Hall Effects, Resistivity, and Thermopower in Fe and Fe1−xNix for x=0 to 0.2

Abstract

Measurements were made of the ordinary and extraordinary Hall effects and the electrical resistivity in a series of iron-nickel alloys from pure iron to 20% nickel in iron, in the temperature range from 77°K to room temperature. The thermopower of the same alloys was measured in the range from 200 to 300°K. The ordinary Hall, thermopower, and resistivity data indicate that hole conduction is important for pure iron, and that as nickel is added electron conduction becomes more important. The location and shape of the Fermi surface is estimated from the results of an energy-band calculation, using a rigid-band model.
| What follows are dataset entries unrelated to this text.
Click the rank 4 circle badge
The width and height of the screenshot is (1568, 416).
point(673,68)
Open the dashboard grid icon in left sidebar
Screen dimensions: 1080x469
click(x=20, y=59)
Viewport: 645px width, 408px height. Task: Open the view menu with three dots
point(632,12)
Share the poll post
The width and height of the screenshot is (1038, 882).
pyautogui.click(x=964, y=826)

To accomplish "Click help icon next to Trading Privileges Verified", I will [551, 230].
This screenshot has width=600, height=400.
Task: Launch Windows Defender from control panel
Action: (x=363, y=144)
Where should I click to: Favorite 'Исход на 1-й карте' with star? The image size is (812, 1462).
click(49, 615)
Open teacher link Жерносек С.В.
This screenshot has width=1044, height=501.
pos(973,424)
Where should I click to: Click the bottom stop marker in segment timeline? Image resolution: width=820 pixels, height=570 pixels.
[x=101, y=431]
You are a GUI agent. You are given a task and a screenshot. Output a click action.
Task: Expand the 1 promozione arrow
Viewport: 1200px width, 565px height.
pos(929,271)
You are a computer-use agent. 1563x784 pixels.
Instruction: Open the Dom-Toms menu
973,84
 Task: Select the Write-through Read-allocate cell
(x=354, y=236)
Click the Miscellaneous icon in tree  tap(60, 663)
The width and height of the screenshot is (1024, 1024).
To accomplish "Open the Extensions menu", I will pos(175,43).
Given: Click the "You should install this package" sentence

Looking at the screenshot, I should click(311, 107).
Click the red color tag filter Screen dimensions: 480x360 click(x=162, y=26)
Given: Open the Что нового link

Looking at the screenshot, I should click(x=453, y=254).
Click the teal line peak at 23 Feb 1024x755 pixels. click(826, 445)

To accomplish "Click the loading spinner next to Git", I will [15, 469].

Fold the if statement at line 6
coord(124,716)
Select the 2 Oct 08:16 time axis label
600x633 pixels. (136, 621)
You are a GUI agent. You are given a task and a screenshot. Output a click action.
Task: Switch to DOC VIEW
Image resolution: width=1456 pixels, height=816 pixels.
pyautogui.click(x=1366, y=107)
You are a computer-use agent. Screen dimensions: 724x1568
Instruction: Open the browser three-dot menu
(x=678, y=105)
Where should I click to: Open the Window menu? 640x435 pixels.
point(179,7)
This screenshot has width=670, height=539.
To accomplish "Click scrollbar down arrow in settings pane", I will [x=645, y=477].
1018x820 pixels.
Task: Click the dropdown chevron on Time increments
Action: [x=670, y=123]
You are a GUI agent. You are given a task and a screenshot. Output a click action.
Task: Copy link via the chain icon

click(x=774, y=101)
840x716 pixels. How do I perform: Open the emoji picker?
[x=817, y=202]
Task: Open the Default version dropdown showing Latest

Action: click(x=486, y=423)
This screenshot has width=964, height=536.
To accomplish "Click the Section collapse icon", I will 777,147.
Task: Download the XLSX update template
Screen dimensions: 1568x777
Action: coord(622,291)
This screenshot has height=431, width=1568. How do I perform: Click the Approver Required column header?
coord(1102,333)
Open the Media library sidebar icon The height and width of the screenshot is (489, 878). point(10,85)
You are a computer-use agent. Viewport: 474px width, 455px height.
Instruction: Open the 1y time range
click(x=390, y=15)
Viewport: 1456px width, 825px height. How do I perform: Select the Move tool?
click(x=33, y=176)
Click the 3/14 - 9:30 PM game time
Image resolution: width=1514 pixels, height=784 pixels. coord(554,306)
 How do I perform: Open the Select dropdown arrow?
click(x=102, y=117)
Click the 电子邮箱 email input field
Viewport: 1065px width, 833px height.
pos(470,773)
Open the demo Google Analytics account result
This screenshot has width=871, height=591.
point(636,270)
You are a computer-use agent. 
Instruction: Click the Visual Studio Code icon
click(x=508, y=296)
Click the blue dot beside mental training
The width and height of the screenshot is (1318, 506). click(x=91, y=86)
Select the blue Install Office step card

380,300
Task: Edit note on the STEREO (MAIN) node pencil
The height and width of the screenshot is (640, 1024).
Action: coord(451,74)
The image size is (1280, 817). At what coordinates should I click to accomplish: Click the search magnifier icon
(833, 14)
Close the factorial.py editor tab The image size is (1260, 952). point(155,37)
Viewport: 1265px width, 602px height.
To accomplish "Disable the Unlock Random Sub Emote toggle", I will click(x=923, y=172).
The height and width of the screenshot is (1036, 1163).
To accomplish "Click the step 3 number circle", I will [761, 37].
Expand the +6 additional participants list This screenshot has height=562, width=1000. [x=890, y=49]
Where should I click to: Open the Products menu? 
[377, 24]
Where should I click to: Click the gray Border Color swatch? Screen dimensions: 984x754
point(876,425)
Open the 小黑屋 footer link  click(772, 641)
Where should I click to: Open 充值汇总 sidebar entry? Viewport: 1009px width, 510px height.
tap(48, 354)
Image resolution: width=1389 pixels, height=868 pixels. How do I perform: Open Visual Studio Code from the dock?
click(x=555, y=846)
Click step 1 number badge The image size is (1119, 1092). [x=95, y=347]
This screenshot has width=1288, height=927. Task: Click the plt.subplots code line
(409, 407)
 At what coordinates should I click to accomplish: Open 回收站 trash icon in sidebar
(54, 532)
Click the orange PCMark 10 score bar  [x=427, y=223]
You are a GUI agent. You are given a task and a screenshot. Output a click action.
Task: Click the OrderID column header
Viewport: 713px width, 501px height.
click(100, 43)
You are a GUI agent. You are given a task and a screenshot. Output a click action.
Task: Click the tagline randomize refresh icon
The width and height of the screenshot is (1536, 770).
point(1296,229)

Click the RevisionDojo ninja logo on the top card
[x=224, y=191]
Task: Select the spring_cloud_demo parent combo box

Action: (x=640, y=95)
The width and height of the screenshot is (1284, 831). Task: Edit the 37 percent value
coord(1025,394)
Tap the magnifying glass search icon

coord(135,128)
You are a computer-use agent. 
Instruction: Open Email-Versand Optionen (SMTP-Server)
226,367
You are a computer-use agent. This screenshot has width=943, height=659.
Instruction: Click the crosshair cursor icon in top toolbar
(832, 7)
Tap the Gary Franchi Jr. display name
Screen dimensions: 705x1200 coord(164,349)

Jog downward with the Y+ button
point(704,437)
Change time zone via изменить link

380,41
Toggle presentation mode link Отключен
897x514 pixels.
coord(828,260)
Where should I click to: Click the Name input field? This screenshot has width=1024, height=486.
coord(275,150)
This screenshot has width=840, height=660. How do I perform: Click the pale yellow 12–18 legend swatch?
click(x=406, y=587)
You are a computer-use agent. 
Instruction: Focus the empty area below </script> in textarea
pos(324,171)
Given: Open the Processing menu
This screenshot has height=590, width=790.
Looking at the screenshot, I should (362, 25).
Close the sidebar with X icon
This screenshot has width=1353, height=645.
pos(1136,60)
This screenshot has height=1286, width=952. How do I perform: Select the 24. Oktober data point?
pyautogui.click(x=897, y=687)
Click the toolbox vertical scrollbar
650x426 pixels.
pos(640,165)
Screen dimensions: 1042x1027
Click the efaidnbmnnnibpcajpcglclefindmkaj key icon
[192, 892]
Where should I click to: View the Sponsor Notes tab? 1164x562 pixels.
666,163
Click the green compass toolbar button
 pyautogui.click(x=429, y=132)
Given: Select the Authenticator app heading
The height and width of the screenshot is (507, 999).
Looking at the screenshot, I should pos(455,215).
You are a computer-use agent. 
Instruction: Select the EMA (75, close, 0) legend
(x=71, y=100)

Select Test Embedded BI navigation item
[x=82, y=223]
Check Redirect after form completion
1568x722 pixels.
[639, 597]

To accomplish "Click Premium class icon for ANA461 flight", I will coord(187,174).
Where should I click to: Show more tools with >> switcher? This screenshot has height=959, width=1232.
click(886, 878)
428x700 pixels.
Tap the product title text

The results are in agreement with increasing electron and decreasing hole contributions as nickel is added to iron. Both the data and the energy-band results seem to lead to a complicated multiband picture at low nickel concentrations and an approach towards single-, nearly spherical-, band conduction at 20% nickel. The temperature and composition dependence of the ordinary Hall coefficients are accounted for qualitatively by estimates of the anisotropy of the relaxation time and of the effect of impurity scattering on the relaxation time. The extraordinary Hall coefficient is fitted by a number of models based upon theories by various authors. Fairly good agreement with experiment is obtained over a wide range of composition and temperature, but with no clear preference for any of the theories.